August 26, 2025 is forty five days from my 45th birthday, which is more or less the mid point of my natural lifespan.

When I was born, I posed with my great great grandmother Kitchen, great grandmother Leona, grandmother Joyce, and father Mitch for a five generation picture. Twenty five years later, Leona was 92 when baby Lil appeared in another five generation picture. My grandmothers Joyce and Phyllis are still living today at age 91, almost 92.

Rachel, Mitch, Joyce, Leona, Lil. October 2005

I am generally more concerned with good health than my elders, though they had the advantage of growing and aging in a less polluted world.

This is all to say that pending accidental death, chances are high that I will live to be at least 90 years old.


I am thinking about generations and legacy these days as a coping mechanism to escape the moment-to-moment horrors of living in America. When Palestinians are slaughtered, I hurt too. When Americans are swept off the street and cities occupied by National Guard for no valid reason, I am policed too. When reason ceases to be persuasive, history is erased, and basic needs programs are eliminated, I feel helpless and hopeless.

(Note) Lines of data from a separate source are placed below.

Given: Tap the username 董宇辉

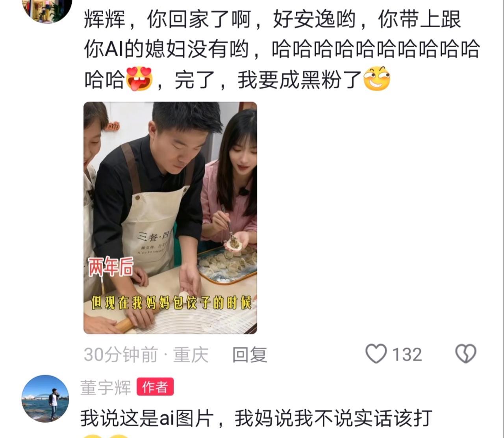Looking at the screenshot, I should (106, 388).
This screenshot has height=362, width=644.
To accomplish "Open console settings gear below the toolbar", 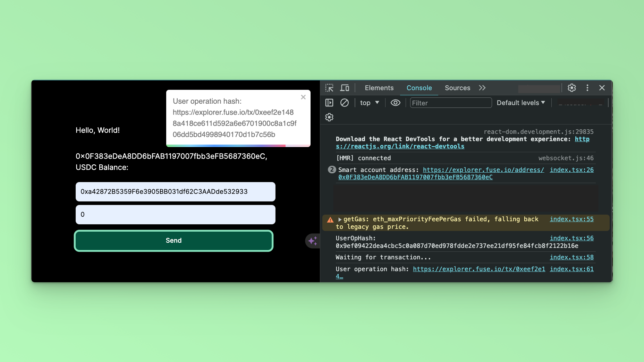I will (329, 118).
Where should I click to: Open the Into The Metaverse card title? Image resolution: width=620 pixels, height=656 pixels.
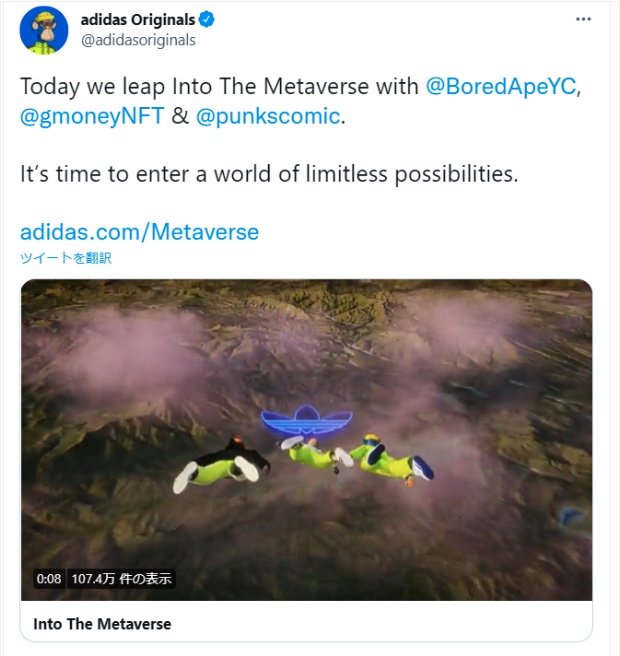[x=102, y=624]
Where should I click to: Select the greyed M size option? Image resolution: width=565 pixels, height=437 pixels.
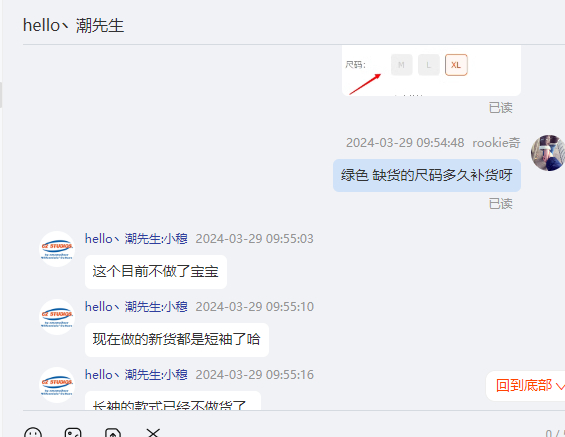[401, 65]
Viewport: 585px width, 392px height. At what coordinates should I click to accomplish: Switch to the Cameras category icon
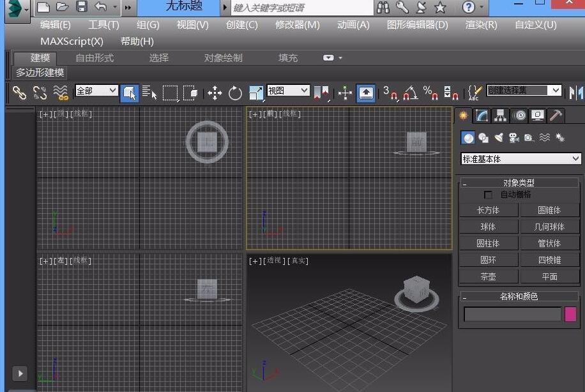[513, 138]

So I zoom out. If I feel powerless to directly resist a fascist narcassist, what can I do that will outlast him? What have others done in other times like this? Deluded, power-hungry men have unleashed chaos to destroy others and elevate themselves on the regular, of course.

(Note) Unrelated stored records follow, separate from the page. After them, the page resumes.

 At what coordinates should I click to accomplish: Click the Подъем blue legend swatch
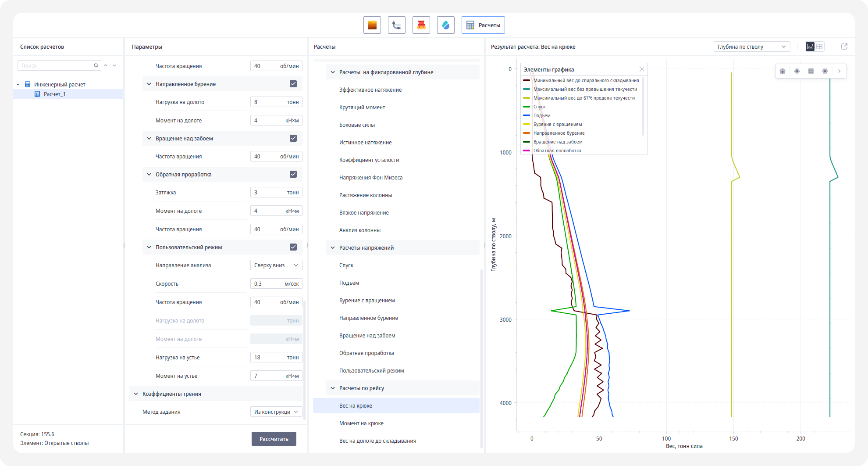526,115
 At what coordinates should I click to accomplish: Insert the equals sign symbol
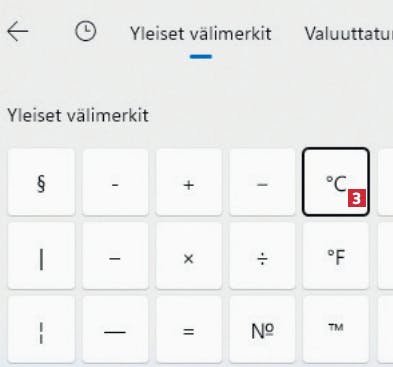click(x=189, y=329)
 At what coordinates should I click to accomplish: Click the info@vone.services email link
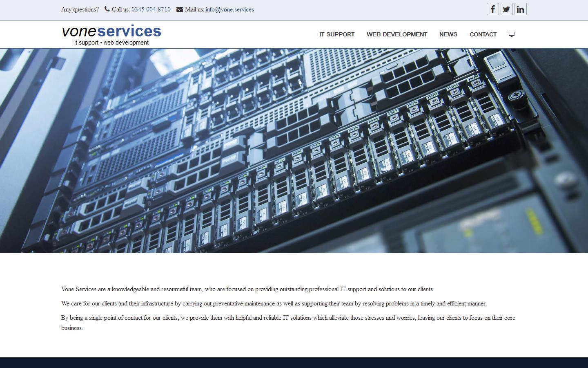(x=230, y=9)
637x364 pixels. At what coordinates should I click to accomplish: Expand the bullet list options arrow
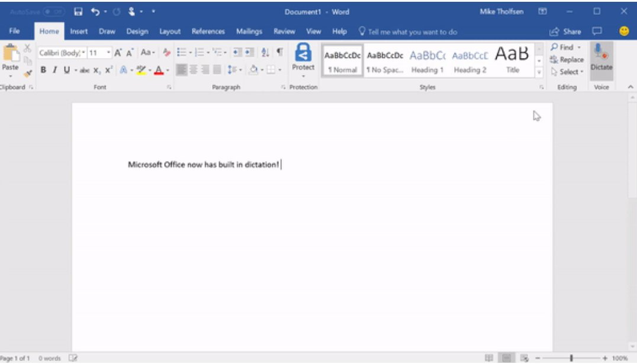190,52
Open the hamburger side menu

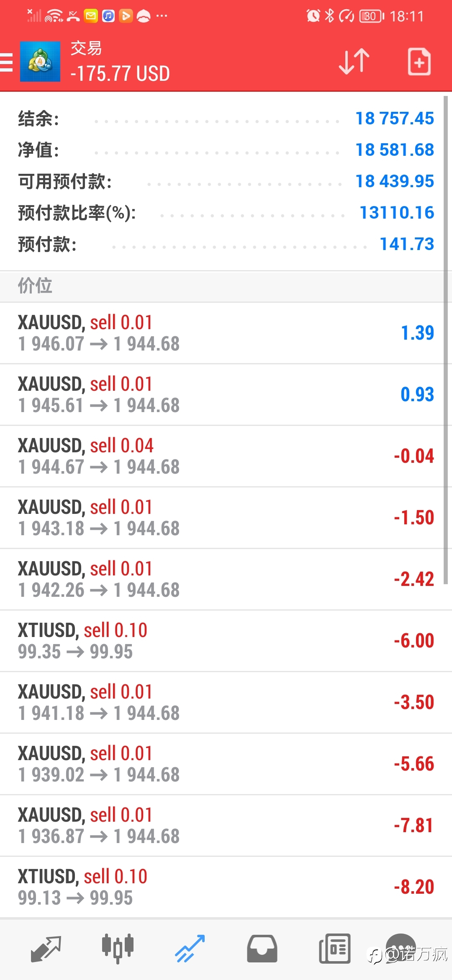coord(6,62)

I think about planting trees, designing the meanders. Trees could outlast me, could host generations of insects and mycelia that build entire ecosystems beyond the scope of human vision.

I think about making art and writing. The products of creative practice can both tangibly exist well beyond the artist’s life, and intangibly impact those who witness the work.


So as I’m approaching this probably middle of my life, I reflect about the first half of my life and wonder about the second. I graduated college, raised a child to adulthood, married, own a home, and have a career. Even if I wasn’t fully intentional about whether the American dream was truly my dream, by age 45, I’ve done it.

What’s left to do? If I’m just half way there, and it feels like I’ve lived a whole life already, how do I want to design my second life?

a goofy little circle chart I made to track 90 days of a new daily habit – journaling

I want to stop thinking about things like planting trees and making art, and DO. I want the second half of life to be freer, bigger, and more intentional. I want to be present for my family, enjoy all there is to enjoy, and celebrate defeat of all the fascists – bound to lose.